Their experiences of injury coupled with the state’s failure to provide healing are diminishing the state’s ethical record to care even for it’s most privileged subjects. Will these transformations of privileged suffering translate into concrete political reallignments against the state? Will India’s middle and upper-middle classes and castes be able to forgive the state for it’s failure to protect their lives and give them a ‘good death’? Or, politically, will this only result in more exclusive “zones of immunity” for the privileged?
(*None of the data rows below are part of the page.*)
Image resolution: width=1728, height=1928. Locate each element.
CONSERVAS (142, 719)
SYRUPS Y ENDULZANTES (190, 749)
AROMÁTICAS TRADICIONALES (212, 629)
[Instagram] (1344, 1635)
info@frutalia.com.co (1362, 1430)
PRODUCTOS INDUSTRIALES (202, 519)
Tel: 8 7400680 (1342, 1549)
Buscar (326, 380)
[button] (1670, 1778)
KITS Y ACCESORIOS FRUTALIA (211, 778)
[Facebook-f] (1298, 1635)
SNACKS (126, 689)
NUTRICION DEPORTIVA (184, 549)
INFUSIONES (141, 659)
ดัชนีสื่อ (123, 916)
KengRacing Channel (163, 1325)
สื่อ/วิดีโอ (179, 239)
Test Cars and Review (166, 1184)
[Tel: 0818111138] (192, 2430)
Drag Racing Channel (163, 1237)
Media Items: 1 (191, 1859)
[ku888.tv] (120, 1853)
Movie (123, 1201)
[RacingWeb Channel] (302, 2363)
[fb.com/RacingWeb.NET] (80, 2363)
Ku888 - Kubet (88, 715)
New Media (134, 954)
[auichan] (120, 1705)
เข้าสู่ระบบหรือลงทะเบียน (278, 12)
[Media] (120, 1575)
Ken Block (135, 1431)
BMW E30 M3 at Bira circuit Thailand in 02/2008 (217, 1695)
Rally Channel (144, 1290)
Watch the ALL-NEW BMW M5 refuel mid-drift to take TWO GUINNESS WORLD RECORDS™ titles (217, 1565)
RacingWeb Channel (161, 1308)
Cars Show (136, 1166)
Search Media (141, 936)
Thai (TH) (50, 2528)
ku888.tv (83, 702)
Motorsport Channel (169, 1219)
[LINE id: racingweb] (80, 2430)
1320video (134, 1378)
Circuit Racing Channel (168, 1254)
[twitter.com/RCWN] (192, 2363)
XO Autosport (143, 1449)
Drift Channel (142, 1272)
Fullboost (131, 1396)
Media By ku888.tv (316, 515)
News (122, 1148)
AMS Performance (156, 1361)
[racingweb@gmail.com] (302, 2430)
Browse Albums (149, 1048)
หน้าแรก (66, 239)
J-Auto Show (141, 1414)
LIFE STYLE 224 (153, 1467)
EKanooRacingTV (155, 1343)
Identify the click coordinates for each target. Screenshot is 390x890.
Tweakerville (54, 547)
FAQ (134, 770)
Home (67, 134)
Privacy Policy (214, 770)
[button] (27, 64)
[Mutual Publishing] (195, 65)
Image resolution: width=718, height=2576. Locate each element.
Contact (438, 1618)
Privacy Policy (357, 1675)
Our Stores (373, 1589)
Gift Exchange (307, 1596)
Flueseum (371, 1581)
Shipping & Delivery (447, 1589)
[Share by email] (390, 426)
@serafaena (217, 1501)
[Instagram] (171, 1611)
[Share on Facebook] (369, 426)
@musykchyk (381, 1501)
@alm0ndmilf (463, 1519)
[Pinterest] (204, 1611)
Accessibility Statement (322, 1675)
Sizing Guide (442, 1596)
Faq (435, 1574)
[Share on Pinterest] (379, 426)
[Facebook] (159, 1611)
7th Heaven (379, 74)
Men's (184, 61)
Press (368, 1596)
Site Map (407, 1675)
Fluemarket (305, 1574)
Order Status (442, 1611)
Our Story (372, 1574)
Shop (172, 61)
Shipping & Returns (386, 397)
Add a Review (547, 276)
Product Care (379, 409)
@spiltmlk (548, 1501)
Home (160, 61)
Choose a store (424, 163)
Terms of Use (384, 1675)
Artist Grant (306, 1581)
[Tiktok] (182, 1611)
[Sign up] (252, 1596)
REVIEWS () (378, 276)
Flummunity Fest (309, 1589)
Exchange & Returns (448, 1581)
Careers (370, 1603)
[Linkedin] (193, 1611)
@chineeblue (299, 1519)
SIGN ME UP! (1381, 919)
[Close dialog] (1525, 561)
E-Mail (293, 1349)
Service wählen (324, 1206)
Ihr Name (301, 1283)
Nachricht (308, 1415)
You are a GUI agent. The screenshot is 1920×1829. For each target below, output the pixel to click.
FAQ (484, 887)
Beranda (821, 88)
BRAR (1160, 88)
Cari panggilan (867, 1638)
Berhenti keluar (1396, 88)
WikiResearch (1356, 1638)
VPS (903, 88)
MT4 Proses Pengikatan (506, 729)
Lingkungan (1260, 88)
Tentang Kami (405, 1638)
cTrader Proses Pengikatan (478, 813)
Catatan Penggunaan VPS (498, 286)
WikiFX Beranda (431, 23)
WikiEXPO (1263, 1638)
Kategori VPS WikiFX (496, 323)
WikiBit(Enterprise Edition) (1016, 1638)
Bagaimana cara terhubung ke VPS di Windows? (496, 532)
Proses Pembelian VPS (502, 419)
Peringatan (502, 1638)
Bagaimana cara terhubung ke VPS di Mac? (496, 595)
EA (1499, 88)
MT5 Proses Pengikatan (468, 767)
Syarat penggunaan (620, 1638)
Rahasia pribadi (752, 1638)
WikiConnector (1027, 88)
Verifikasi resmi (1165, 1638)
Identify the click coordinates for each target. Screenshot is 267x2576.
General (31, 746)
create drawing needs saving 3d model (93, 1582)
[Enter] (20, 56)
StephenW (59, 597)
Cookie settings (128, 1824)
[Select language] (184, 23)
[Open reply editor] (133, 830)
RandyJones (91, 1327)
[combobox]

From an anthropological perspective, these three aspects of India’s new viral necropolitics may be noteworthy but they aren’t easy to realise structurally because of the deep hold of caste, class, gender, ethnicity and other markers of difference on Indian society. Yet, we must ask, how radical is their potential in everyday terms? Do novel alignments of class-based suffering possess the power to reimagine and overhaul India’s public health infrastructures for all? Will India’s new viral necropolitics impact and inform the demands for intersectional health justice? Will it interrogate and heal wounds caused by structural violence against Dalits, ‘lower’ castes and the country’s living-dead for whom health systems have been always been egregious?
Importantly, will novel forms of political unity be established between the suffering classes, castes and masses to demand accountability from the failing state? Or will necropolitics destroy these novelties in an endless cycle of perpetuating stratification? The present health crisis is unveiling exceptional forms of suffering yet it also holds an everyday potential to radically reorder the social, political and ethical calculus of care in India. Do we have what it takes to heed it’s macabre signs?
Nikhil Pandhi is a doctoral candidate in medical and cultural anthropology at Princeton University. He is also a Rhodes Scholar.